Chapter 13 [X]— His Seventh Error. (See Above in Book II. 13 [IX.].)
If you wish to be a catholic, do not venture to believe, to say, or to teach that they whom the Lord has predestinated for baptism can be snatched away from his predestination, or die before that has been accomplished in them which the Almighty has predestined. There is in such a dogma more power than I can tell assigned to chances in opposition to the power of God, by the occurrence of which casualties that which He has predestinated is not permitted to come to pass. It is hardly necessary to spend time or earnest words in cautioning the man who takes up with this error against the absolute vortex of confusion into which it will absorb him, when I shall sufficiently meet the case if I briefly warn the prudent man who is ready to receive correction against the threatening mischief.

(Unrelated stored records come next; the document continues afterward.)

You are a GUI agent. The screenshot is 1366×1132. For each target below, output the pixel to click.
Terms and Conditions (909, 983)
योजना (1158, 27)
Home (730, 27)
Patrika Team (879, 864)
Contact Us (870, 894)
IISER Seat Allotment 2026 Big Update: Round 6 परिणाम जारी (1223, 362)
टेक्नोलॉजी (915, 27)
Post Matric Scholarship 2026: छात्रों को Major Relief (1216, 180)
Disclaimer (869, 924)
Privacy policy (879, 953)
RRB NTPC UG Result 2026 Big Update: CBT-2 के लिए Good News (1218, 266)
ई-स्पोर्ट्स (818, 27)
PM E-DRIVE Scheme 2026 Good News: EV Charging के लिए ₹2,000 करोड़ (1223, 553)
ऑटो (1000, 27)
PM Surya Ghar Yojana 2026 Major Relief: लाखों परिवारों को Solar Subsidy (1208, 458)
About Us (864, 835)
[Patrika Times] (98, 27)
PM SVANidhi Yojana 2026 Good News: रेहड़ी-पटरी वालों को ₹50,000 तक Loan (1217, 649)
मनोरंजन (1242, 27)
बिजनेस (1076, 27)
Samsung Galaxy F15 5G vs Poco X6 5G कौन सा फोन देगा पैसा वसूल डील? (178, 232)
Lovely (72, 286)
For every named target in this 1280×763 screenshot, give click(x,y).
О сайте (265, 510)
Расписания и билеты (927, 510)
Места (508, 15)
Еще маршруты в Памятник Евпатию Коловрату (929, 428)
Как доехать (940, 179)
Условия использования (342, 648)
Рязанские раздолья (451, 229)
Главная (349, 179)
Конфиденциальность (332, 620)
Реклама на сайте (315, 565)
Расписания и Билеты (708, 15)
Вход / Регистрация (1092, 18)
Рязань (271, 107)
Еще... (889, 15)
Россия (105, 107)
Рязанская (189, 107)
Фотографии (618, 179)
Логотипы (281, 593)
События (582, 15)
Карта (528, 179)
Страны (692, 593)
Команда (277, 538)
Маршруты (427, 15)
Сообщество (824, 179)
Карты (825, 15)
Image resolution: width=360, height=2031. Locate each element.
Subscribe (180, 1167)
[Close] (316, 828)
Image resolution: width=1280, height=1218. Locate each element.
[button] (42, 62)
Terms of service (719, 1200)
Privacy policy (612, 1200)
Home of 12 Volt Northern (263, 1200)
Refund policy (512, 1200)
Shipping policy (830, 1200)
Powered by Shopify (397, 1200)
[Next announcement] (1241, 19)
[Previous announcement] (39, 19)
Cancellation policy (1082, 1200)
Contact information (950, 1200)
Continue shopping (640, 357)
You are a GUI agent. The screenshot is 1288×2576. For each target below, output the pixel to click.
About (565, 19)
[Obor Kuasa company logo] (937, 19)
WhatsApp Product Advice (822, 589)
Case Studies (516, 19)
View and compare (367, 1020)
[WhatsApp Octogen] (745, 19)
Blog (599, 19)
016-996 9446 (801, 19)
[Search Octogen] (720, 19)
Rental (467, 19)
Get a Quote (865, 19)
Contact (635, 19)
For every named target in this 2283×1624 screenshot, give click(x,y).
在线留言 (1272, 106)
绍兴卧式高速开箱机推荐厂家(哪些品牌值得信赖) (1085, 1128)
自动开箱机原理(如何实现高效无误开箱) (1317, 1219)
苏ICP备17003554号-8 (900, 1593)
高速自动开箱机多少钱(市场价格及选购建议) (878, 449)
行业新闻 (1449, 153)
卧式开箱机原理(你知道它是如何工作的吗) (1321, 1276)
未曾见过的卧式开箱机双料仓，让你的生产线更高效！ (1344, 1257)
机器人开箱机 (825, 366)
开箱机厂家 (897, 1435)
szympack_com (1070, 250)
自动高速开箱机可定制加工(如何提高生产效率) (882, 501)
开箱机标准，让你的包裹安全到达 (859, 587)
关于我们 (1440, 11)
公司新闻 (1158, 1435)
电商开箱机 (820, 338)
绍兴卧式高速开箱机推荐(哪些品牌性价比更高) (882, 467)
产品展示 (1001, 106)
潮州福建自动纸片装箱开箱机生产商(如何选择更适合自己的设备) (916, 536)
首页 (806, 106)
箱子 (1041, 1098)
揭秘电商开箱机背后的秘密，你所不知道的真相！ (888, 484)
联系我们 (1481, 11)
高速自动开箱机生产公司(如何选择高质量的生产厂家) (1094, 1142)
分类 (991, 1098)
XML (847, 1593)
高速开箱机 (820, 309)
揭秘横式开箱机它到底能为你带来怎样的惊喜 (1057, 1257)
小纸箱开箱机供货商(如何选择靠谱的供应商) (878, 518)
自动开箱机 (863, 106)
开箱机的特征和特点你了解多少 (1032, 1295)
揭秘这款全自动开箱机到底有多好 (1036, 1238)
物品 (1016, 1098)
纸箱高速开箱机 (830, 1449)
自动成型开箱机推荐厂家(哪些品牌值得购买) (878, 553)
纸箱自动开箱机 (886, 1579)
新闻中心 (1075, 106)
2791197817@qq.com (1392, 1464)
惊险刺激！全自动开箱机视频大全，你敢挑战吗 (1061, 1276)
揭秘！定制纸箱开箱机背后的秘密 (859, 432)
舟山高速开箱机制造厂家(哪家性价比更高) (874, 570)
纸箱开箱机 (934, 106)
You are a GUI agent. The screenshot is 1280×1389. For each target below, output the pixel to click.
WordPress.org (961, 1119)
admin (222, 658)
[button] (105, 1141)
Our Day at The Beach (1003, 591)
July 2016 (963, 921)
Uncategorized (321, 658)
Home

Now these are your words: We say that some such method as this must be had recourse to in the case of infants who, being predestinated for baptism, are yet, by the failing of this life, hurried away before they are born again in Christ. Is it then really true that any who have been predestinated to baptism are forestalled before they come to it by the failing of this life? And could God predestinate anything which He either in His foreknowledge saw would not come to pass, or in ignorance knew not that it could not come to pass, either to the frustration of His purpose or the discredit of His foreknowledge? You see how many weighty remarks might be made on this subject; but I am restrained by the fact of having treated on it a little while ago, so that I content myself with this brief and passing admonition.